Well it’s been a while again. A few things going on that has kept me from my site. Real life has a way of getting in the way sometimes. On the 6th of December my Grandma passed away. It wasn’t something anyone would thought would happen. At least happen any time soon. But it did.
Me and Betty were not close. We didn’t see eye to eye on a lot of things. She could be really mean and at the same time be really funny. She was 79 and she didn’t act her age. This is the greatest compliment I can give her.
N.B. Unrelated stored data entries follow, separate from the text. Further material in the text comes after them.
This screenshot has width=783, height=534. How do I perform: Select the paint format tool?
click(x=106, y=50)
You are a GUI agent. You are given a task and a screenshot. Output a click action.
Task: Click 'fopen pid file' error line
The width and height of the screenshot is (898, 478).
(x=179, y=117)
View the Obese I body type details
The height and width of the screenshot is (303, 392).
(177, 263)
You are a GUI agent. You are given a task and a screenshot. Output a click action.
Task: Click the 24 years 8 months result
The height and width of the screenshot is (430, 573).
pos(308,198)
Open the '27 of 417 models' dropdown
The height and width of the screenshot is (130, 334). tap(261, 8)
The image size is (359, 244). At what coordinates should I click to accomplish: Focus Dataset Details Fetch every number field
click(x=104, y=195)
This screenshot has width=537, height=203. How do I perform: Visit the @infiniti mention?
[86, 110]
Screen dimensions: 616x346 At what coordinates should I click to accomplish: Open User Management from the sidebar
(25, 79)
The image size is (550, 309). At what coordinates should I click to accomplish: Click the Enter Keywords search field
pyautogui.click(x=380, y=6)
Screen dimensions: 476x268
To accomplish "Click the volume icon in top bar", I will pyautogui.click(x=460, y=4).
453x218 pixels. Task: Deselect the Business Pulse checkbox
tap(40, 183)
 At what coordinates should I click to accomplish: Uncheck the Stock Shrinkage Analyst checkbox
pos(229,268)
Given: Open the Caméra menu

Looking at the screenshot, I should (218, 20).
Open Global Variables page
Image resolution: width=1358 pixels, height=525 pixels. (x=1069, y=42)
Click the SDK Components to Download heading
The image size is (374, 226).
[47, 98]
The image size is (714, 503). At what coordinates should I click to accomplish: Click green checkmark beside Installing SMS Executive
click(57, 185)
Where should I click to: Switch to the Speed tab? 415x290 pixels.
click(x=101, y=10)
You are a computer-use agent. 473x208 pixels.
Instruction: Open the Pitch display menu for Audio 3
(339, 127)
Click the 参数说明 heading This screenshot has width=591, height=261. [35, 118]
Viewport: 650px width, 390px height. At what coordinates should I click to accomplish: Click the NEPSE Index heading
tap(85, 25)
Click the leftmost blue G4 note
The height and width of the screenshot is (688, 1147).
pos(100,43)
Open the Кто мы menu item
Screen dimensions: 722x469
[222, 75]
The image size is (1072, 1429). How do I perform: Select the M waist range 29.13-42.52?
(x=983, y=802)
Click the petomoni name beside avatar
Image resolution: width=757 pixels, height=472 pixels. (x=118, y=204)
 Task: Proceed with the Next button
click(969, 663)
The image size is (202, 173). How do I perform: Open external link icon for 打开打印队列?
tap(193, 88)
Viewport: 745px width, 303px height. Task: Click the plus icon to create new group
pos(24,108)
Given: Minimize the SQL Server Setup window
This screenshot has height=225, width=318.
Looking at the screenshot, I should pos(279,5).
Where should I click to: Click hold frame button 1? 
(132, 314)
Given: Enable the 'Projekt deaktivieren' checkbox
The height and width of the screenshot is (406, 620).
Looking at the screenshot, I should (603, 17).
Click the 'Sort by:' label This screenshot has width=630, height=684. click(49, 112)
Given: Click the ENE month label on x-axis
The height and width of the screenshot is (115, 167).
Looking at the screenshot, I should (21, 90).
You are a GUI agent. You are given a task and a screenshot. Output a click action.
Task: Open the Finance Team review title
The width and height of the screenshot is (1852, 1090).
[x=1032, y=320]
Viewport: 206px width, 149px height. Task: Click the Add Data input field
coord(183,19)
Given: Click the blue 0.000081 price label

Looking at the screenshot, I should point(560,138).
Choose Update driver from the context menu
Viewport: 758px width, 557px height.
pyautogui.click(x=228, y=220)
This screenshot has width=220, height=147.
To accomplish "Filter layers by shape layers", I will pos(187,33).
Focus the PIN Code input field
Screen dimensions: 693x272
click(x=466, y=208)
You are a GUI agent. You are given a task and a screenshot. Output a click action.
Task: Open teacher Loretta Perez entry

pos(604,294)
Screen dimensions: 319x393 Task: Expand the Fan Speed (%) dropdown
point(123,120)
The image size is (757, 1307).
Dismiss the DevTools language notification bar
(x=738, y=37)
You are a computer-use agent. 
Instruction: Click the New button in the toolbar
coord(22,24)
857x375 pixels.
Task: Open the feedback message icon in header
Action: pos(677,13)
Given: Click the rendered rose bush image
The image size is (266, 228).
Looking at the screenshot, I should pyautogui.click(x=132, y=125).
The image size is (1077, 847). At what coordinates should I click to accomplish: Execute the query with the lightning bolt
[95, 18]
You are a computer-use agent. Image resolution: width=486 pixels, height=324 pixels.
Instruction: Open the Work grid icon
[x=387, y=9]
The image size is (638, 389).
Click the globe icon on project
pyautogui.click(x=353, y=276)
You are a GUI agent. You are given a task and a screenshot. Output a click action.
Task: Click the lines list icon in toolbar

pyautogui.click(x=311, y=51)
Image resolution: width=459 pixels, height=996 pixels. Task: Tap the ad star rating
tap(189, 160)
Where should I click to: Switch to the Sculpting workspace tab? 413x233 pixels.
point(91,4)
Because she didn’t act like an old person. She went out and did things and didn’t wait around for death to take her. I saw her last on the 4th and me and my Mom and her had a few beers after an ABWA meeting she was a part of. The next day she went in for some procedures.
The rest is, as they say history. I’ve talked about death before. And as in the past here is how the Bard put it:
Whether ’tis nobler in the mind to suffer
The slings and arrows of outrageous fortune,
Or to take arms against a sea of troubles,
And by opposing end them?
To die: to sleep;
No more; and by a sleep to say we end
The heart-ache and the thousand natural shocks
That flesh is heir to, ’tis a consummation
Devoutly to be wish’d.
To die, to sleep;
To sleep: perchance to dream: ay, there’s the rub;
For in that sleep of death what dreams may come
When we have shuffled off this mortal coil,
Must give us pause: there’s the respect
That makes calamity of so long life;
For who would bear the whips and scorns of time,
The oppressor’s wrong, the proud man’s contumely,
The pangs of despised love, the law’s delay,
The insolence of office and the spurns
That patient merit of the unworthy takes,
When he himself might his quietus make
With a bare bodkin? who would fardels bear,
To grunt and sweat under a weary life,
But that the dread of something after death,
The undiscover’d country from whose bourn
No traveller returns, puzzles the will
And makes us rather bear those ills we have
Than fly to others that we know not of?
Thus conscience does make cowards of us all;
And thus the native hue of resolution
Is sicklied o’er with the pale cast of thought,
And enterprises of great pith and moment
With this regard their currents turn awry,
And lose the name of action.
My man Bill makes more sense to me than any bible quote. The “To be or not to be” passage explains how I feel about the subject of death.